Susan Kent is a small town Georgia girl living in Brooklyn, NY, and working on those deep rooted issues from her southern upbringing. She's a freelance writer and storyteller and co-host of Tell It: Brooklyn, a storytelling show for grownups. Susan frequently performs around NYC at shows like The Moth StorySLAM, Yum's the Word, and Mara Wilson's "What Are You Afraid Of?" Her stories have aired on a variety of podcasts and radio shows including, The Moth Radio Hour, Kevin Allison's Risk! podcast, Dingmantics, You Can't Make That Up and many others. If you want to get more intimate with Susan & her thoughts, feel free to follow her on Twitter @TheSusanKent. (Not to be confused with the Canadian actress of the same name, which happens more than you would believe.)

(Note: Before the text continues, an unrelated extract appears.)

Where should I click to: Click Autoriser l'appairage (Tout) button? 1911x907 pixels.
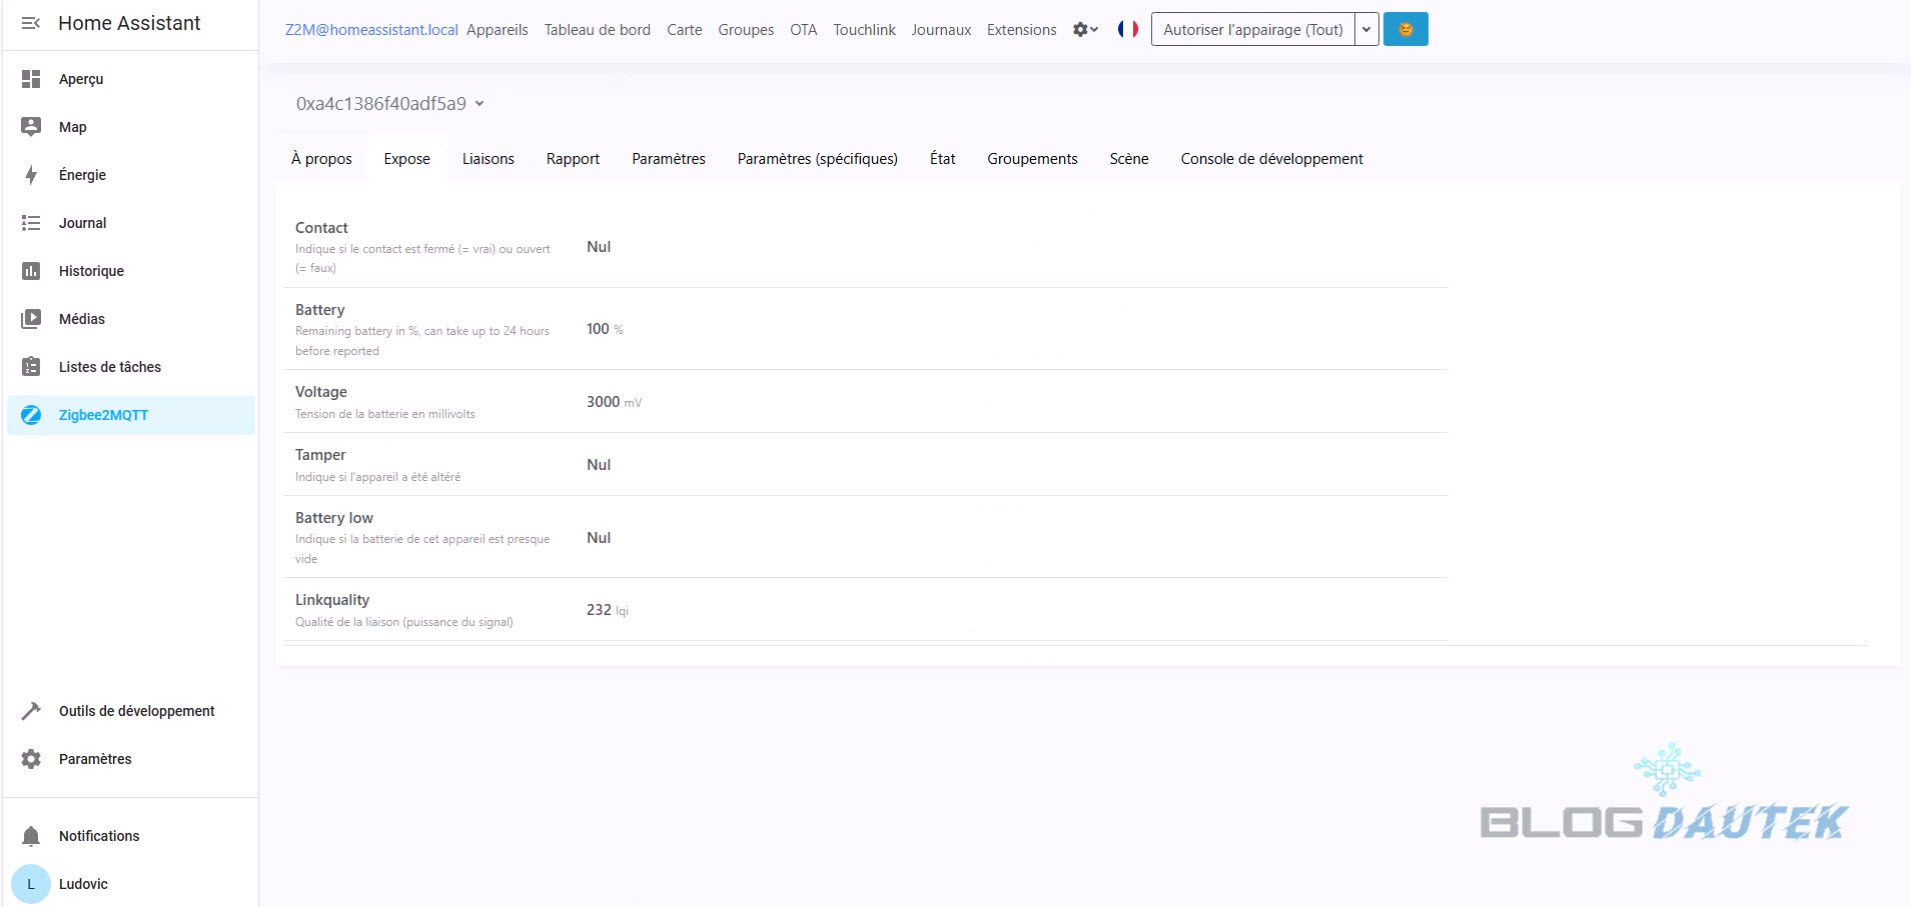click(1252, 30)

2 thoughts on ““…then someone said something.”

  1. A few months ago, my husband was out of town for the night so I went to the neighborhood Wal-Mart for some ice cream to eat while watching a girl movie. When I got in line, there was a woman coming up about the same time as me. I asked her to go ahead of me, she also had only ice cream. We talked very little, but she shared that they were taking her brother off life support that day in another state. I asked if she planned to be alone for the night and she said her son was coming over. I told her I was so sorry and shed a tear with her in the self check out line. I left wondering if I should have offered a hug. I hope she got through that night with her son and has been able to heal.
    Thank you for sharing your story.

    • Thank you, Jessica for sharing your story, too. I’m glad you were able to be a bright spot in that woman’s overwhelmingly painful day. She felt that hug even though you didn’t give it to her physically; I’m sure of it.